## Written exercise
Write out the whole Edward S. Irish biography below word for word, keeping every heading and paragraph unchanged.

## Document segment
+ + + + +

Edward S. Irish (May 6, 1905 – January 21, 1982) was an American basketball promoter and one of the key figures in popularizing professional basketball. He was the founder and president of the New York Knicks from 1946 to 1974. He was enshrined in the Naismith Memorial Basketball Hall of Fame in 1964.

Early life and career
Irish was born in Lake George, New York. His father died when he was three years old and his mother, a nurse, moved with him to Brooklyn, where he attended Erasmus Hall High School. He graduated from the University of Pennsylvania in 1928 and began working as a sports journalist for the New York World-Telegram. To supplement his income, in 1930 he began working in public relations for the New York Giants football team. That job led him to run the National Football League's information bureau during the 1930s.

Basketball
While at the World-Telegram, Irish covered basketball games in the small 500–1,000 seat gymnasiums of the day. He often told a story of covering a game at Manhattan College where the crowd so overwhelmed the tiny gym that he had to climb in through a window, tearing the pants of the best suit he owned. Whether the story was true or not, he told it often and it became associated with his drive to expand the game of basketball to meet the appetite of fans for it.

+ + + + +

## Source data

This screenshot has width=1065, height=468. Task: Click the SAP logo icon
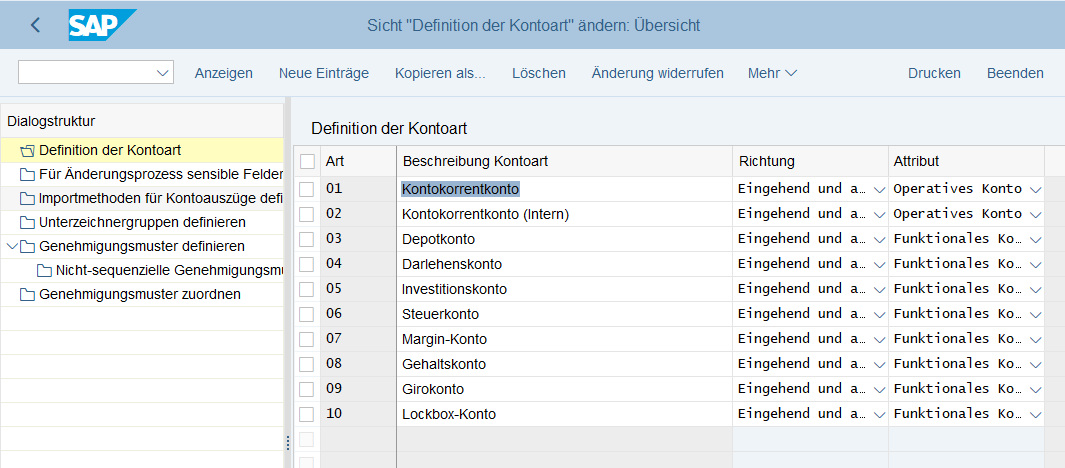point(101,25)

+ + + + +

## Response below
Edward S. Irish (May 6, 1905 – January 21, 1982) was an American basketball promoter and one of the key figures in popularizing professional basketball. He was the founder and president of the New York Knicks from 1946 to 1974. He was enshrined in the Naismith Memorial Basketball Hall of Fame in 1964.

Early life and career
Irish was born in Lake George, New York. His father died when he was three years old and his mother, a nurse, moved with him to Brooklyn, where he attended Erasmus Hall High School. He graduated from the University of Pennsylvania in 1928 and began working as a sports journalist for the New York World-Telegram. To supplement his income, in 1930 he began working in public relations for the New York Giants football team. That job led him to run the National Football League's information bureau during the 1930s.

Basketball
While at the World-Telegram, Irish covered basketball games in the small 500–1,000 seat gymnasiums of the day. He often told a story of covering a game at Manhattan College where the crowd so overwhelmed the tiny gym that he had to climb in through a window, tearing the pants of the best suit he owned. Whether the story was true or not, he told it often and it became associated with his drive to expand the game of basketball to meet the appetite of fans for it.